- BRIEF: The tail of the records, from the line containing "Task: Open the Gün" through the final line, should be printed exactly and on its own.

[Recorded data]
--------
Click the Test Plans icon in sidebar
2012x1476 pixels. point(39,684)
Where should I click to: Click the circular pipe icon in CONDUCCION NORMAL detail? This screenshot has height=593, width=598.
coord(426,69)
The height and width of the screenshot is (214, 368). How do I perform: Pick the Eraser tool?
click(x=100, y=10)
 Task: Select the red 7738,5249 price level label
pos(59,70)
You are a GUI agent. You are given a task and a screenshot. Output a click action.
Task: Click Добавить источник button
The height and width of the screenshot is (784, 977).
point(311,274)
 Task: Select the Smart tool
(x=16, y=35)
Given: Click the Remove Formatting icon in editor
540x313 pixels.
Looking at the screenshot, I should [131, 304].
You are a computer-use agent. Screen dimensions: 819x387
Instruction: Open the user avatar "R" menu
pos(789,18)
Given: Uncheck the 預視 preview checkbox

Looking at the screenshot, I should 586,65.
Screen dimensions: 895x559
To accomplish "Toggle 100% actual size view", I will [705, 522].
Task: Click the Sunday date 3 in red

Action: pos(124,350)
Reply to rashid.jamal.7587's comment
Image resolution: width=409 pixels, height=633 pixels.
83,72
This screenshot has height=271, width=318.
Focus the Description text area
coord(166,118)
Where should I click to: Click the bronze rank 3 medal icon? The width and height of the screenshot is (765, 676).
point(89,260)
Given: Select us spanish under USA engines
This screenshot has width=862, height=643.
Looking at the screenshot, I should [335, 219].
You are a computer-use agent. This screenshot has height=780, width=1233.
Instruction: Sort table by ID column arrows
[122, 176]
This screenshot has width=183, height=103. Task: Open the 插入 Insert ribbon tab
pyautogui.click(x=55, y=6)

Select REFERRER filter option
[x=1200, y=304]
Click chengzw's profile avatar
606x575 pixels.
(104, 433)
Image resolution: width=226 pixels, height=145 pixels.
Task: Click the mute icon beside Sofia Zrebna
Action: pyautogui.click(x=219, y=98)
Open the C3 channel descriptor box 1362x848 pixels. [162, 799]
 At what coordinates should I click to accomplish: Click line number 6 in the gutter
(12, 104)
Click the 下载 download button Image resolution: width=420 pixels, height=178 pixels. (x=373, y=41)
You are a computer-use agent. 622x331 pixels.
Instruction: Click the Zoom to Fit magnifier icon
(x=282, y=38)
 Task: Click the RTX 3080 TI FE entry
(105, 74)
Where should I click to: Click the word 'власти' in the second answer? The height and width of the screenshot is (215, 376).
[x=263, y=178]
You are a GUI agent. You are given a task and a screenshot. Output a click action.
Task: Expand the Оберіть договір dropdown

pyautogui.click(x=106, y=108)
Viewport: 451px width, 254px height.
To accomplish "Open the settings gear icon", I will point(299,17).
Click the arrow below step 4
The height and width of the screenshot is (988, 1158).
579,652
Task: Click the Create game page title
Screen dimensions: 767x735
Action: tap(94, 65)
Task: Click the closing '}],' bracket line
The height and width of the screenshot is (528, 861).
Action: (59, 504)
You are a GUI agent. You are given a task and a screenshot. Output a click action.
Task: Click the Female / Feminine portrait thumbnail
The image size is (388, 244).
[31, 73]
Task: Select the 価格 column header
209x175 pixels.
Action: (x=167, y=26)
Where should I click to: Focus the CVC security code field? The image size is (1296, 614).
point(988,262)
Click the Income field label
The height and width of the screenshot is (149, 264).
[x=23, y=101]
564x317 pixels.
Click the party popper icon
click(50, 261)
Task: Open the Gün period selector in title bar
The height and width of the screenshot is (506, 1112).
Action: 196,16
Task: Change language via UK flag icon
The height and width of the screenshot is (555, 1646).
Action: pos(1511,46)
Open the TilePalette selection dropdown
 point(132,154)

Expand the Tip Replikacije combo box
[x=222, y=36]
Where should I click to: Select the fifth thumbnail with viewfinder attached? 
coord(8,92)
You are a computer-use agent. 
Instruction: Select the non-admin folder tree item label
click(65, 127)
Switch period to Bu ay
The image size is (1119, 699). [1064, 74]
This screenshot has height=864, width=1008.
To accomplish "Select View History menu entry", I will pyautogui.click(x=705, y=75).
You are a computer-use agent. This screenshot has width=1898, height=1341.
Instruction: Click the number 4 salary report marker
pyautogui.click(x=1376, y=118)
--------
- WRITTEN RESPONSE:
Task: Open the Gün period selector in title bar
The height and width of the screenshot is (506, 1112).
Action: 196,16
Task: Change language via UK flag icon
The height and width of the screenshot is (555, 1646).
Action: pos(1511,46)
Open the TilePalette selection dropdown
 point(132,154)

Expand the Tip Replikacije combo box
[x=222, y=36]
Where should I click to: Select the fifth thumbnail with viewfinder attached? 
coord(8,92)
You are a computer-use agent. 
Instruction: Select the non-admin folder tree item label
click(65, 127)
Switch period to Bu ay
The image size is (1119, 699). [1064, 74]
This screenshot has height=864, width=1008.
To accomplish "Select View History menu entry", I will pyautogui.click(x=705, y=75).
You are a computer-use agent. This screenshot has width=1898, height=1341.
Instruction: Click the number 4 salary report marker
pyautogui.click(x=1376, y=118)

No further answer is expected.